IOH 24 Hr Outlook (1800Z Jun 19)...0% chance of tropical cyclone formation (west of Bermuda near 33N-71W)

IOH 48 Hr Outlook (1800Z Jun 20)...5% chance of tropical cyclone formation (northwestern Atlantic near 35N-70W)

IOH 72 Hr Outlook (1800Z Jun 21)...15% chance of tropical cyclone formation(northwestern Atlantic near 38N-66W)

IOH 96 Hr Outlook (1800Z Jun 22)...15% chance of tropical cyclone formation (northwestern Atlantic near 39N-62W)

IOH 120 Hr Outlook (1800Z Jun 23)...5% chance of tropical cyclone formation (northwestern Atlantic near 40N-60W)


...COMPUTER MODEL SUMMARY...

Source...Florida State University Experimental Forecast Tropical Cyclone Genesis Potential Fields (http://moe.met.fsu.edu/tcgengifs/)


1200Z CMC Model Run...For area of interest #1...mature surface low pressure shown forming in the northwest Atlantic near 39N-65W at 90 hours...drifts eastward to 39N-63W by 120 hours.


1200Z ECMWF Model Run...For area of interest #1...no tropical cyclone formation shown...but an east-west surface trough shown to form just offshore of the mid-Atlantic coast of the United States by 72 hours...shifting east-northeast into the open northwest Atlantic and losing its definition by 120 hours. Elsewhere...defined surface low pressure spin shown developing in the open central Atlantic near 30N-48W from 72 to 120 hours.
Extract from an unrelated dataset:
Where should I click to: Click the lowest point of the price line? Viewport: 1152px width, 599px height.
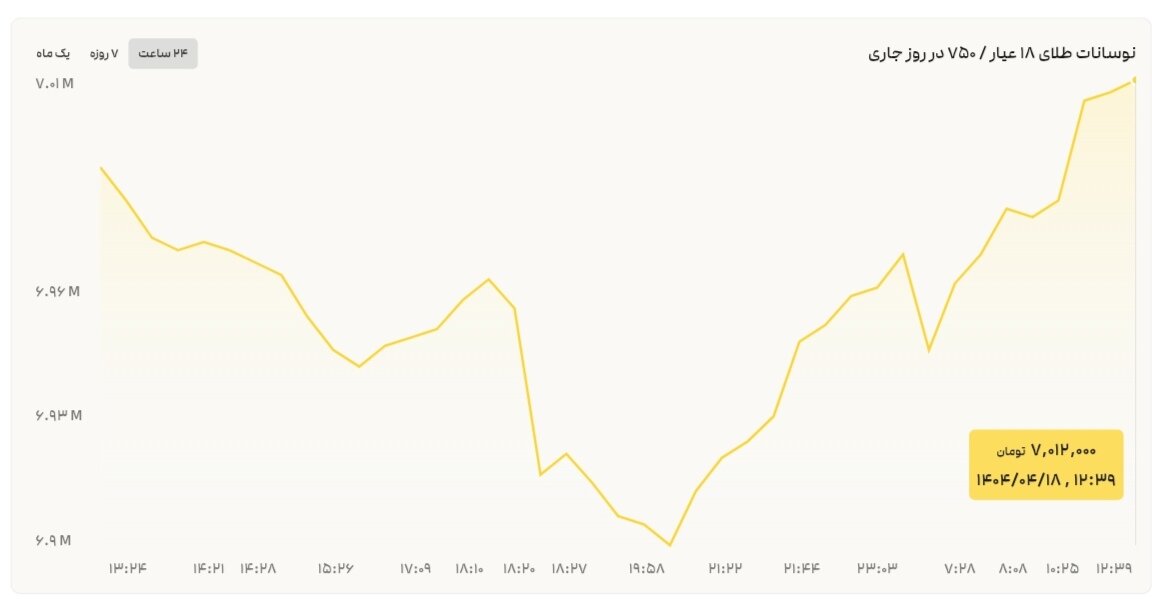669,545
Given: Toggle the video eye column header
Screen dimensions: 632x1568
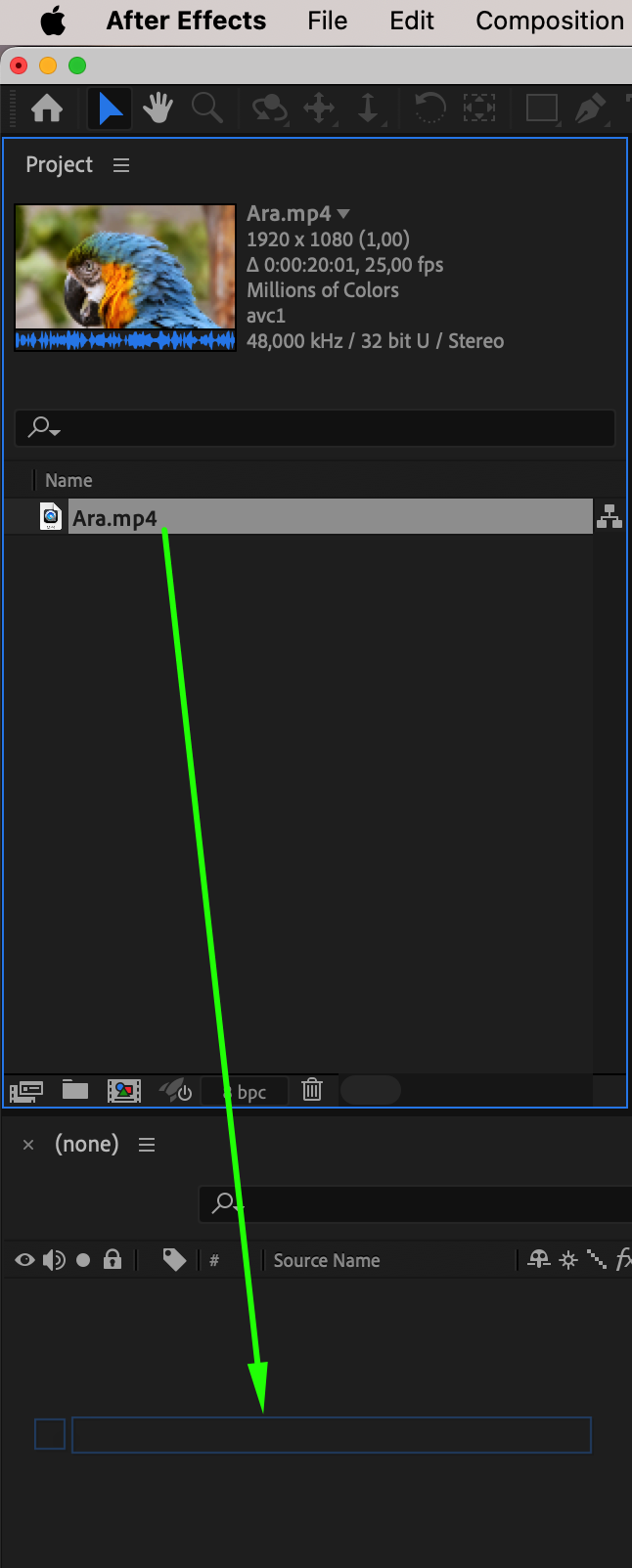Looking at the screenshot, I should click(24, 1260).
1200Z GFS Model Run...For area of interest #1...weak surface low pressure area shown to form west of Bermuda near 33N-69W at 60 hours which then moves into the open northwest Atlantic where it reaches peak strength near 40N-62W by 102 hours...begins weakening by 120 hours while located near 41N-59W.


1200Z NAVGEM Model Run...For area of interest #1...surface low pressure shown forming in the northwest Atlantic near 39N-66W at 78 hours...strengthens further while drifting eastward to 39.5N-60.5W by 120 hours.